Exercise directions >>
Please convert all the entries below into a Markdown table with the columns "Row" and "Line", giving each line its own numbered row and leaving out blank lines.

Material shown >>
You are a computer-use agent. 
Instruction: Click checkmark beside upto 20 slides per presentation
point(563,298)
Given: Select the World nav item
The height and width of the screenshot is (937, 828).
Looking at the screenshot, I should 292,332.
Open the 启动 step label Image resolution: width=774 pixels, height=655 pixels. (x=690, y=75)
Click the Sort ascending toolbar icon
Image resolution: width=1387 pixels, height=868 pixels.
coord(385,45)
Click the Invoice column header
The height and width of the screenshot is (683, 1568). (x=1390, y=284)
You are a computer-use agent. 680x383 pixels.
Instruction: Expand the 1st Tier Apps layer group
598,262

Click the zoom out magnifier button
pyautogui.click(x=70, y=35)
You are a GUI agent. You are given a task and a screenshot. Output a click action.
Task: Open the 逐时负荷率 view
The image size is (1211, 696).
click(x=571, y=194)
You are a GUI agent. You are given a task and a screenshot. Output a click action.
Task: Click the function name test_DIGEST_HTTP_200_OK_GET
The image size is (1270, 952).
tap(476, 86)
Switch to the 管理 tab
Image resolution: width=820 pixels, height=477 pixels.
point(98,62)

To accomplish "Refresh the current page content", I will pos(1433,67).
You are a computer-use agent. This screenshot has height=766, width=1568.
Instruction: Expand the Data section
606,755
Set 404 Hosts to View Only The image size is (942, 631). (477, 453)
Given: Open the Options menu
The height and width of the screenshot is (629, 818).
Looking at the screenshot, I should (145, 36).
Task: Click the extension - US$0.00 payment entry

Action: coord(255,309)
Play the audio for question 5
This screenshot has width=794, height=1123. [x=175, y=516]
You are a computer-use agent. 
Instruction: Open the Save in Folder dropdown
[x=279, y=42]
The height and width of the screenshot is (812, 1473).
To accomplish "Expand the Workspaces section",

The output >>
| Row | Line |
|---|---|
| 1 | You are a computer-use agent.  |
| 2 | Instruction: Click checkmark beside upto 20 slides per presentation |
| 3 | point(563,298) |
| 4 | Given: Select the World nav item |
| 5 | The height and width of the screenshot is (937, 828). |
| 6 | Looking at the screenshot, I should 292,332. |
| 7 | Open the 启动 step label Image resolution: width=774 pixels, height=655 pixels. (x=690, y=75) |
| 8 | Click the Sort ascending toolbar icon |
| 9 | Image resolution: width=1387 pixels, height=868 pixels. |
| 10 | coord(385,45) |
| 11 | Click the Invoice column header |
| 12 | The height and width of the screenshot is (683, 1568). (x=1390, y=284) |
| 13 | You are a computer-use agent. 680x383 pixels. |
| 14 | Instruction: Expand the 1st Tier Apps layer group |
| 15 | 598,262 |
| 16 | Click the zoom out magnifier button |
| 17 | pyautogui.click(x=70, y=35) |
| 18 | You are a GUI agent. You are given a task and a screenshot. Output a click action. |
| 19 | Task: Open the 逐时负荷率 view |
| 20 | The image size is (1211, 696). |
| 21 | click(x=571, y=194) |
| 22 | You are a GUI agent. You are given a task and a screenshot. Output a click action. |
| 23 | Task: Click the function name test_DIGEST_HTTP_200_OK_GET |
| 24 | The image size is (1270, 952). |
| 25 | tap(476, 86) |
| 26 | Switch to the 管理 tab |
| 27 | Image resolution: width=820 pixels, height=477 pixels. |
| 28 | point(98,62) |
| 29 | To accomplish "Refresh the current page content", I will pos(1433,67). |
| 30 | You are a computer-use agent. This screenshot has height=766, width=1568. |
| 31 | Instruction: Expand the Data section |
| 32 | 606,755 |
| 33 | Set 404 Hosts to View Only The image size is (942, 631). (477, 453) |
| 34 | Given: Open the Options menu |
| 35 | The height and width of the screenshot is (629, 818). |
| 36 | Looking at the screenshot, I should (145, 36). |
| 37 | Task: Click the extension - US$0.00 payment entry |
| 38 | Action: coord(255,309) |
| 39 | Play the audio for question 5 |
| 40 | This screenshot has width=794, height=1123. [x=175, y=516] |
| 41 | You are a computer-use agent.  |
| 42 | Instruction: Open the Save in Folder dropdown |
| 43 | [x=279, y=42] |
| 44 | The height and width of the screenshot is (812, 1473). |
| 45 | To accomplish "Expand the Workspaces section", |